Older women tend to become more interested in mysteries and dramas as they reach their forties, and men’s taste in fiction soon follows.
Thus, as you begin to try to categorize your audience, you can see that the emotional draws to your story—wonder, humor, horror, adventure, romance, mystery, suspense, and drama—need to appeal to your target audience.
You want to write a story that doesn’t have a hope of success? Try aiming a contemporary family drama at six-year-olds. Yet it happens all the time. A fifty-year-old grandmother decides that she wants to write a childrens’ book, and what does she write: a story about a kid who has to try to save the farm from ruin during the depression. She loves drama, so she writes drama—completely unaware as to why children stay away from her book in droves.
In the same way, wonder literature for the over-sixty crowd tends to win few fans, too.
If you want to succeed, pay attention to what the most powerful emotional draws are for your audience age, and cater to their tastes.
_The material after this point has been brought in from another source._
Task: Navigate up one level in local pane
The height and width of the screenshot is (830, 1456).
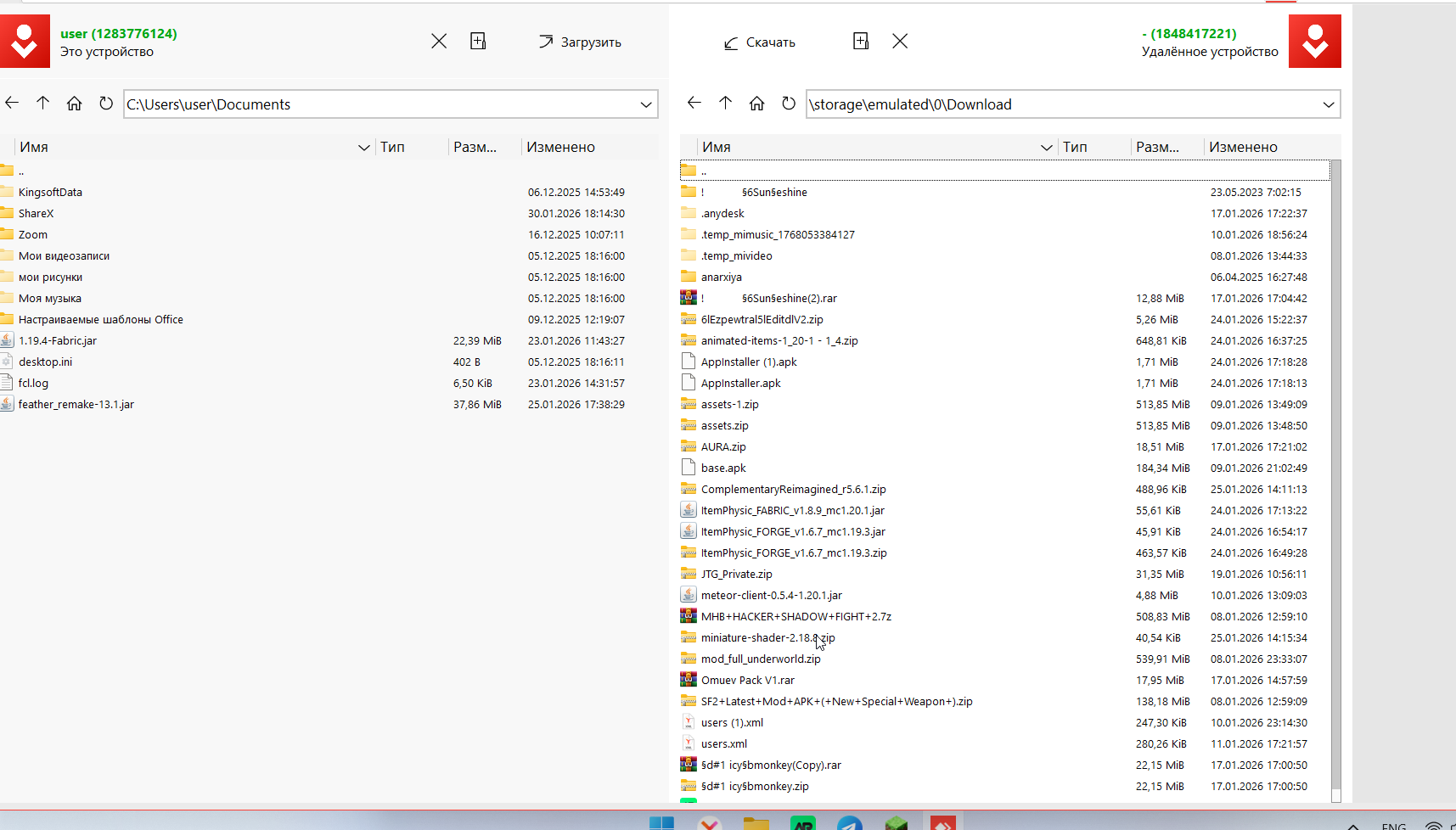Action: (43, 104)
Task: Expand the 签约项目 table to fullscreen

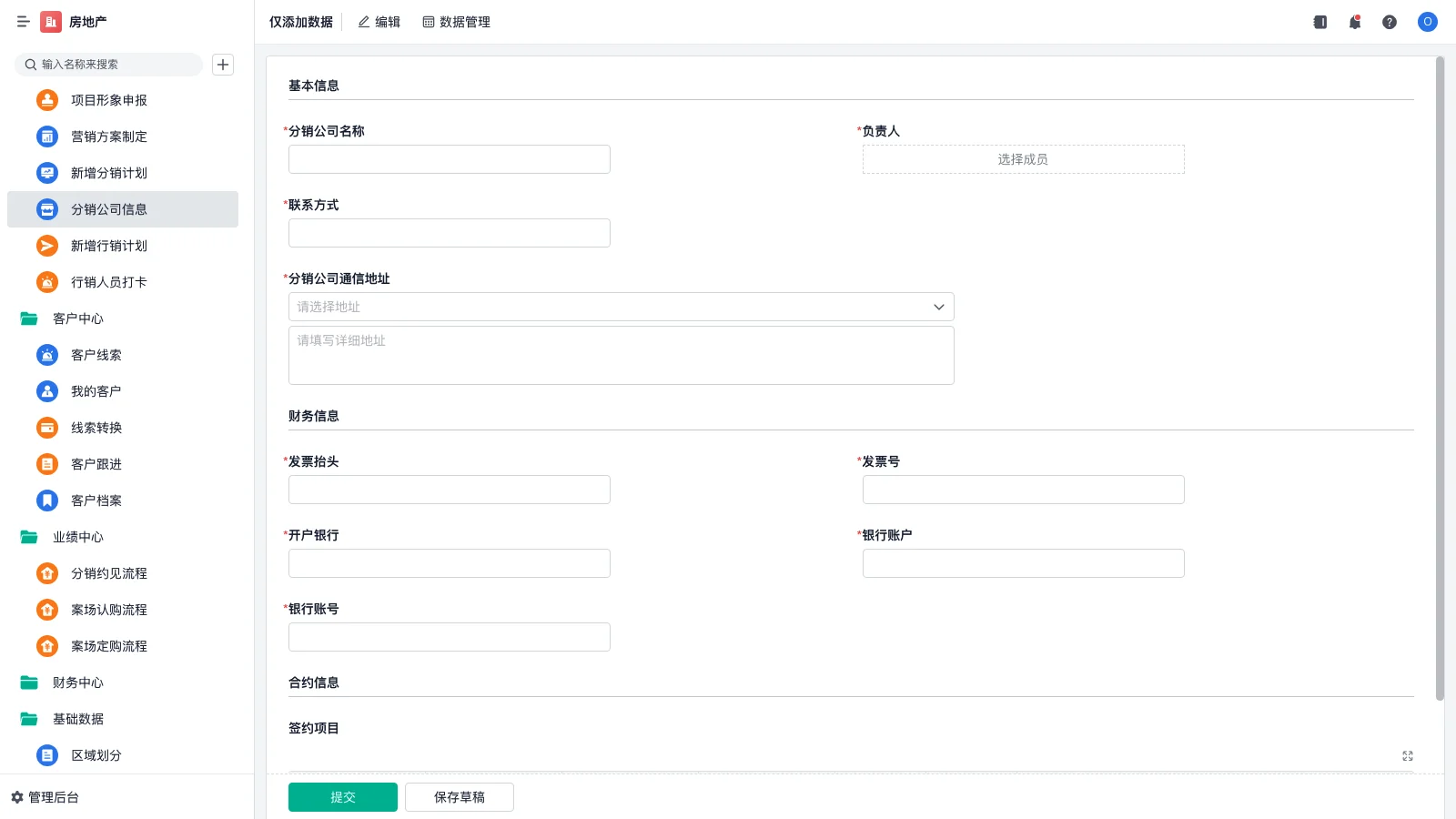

In fact, human predilections toward certain emotional draws at given ages are a valuable indicator of how well stories will perform in the market. In Hollywood, advertising firms can predict how well a film will do simply by taking a look at a commercial, counting the number and types of each emotional beat, multiplying that number by the percentage of audience members who are drawn to each of the given types of emotional beats, and multiplying that by the “reach” of the film (a measurement of how many times a given commercial is likely to be viewed by potential audience members). When all is said, a raw score is used as a comparative to other movies, and based on such comparisons, marketing firms are able to guess within about 5 percentage points how well a film will do during its first two opening weeks.
With novels, we don’t do marketing research to the same degree. We don’t have the kind of money that it takes to run a Hollywood style “greenlight analysis” on a novel in order to figure out whether our books will draw a huge audience. But as novelists, we really should know how to analyze our own audience.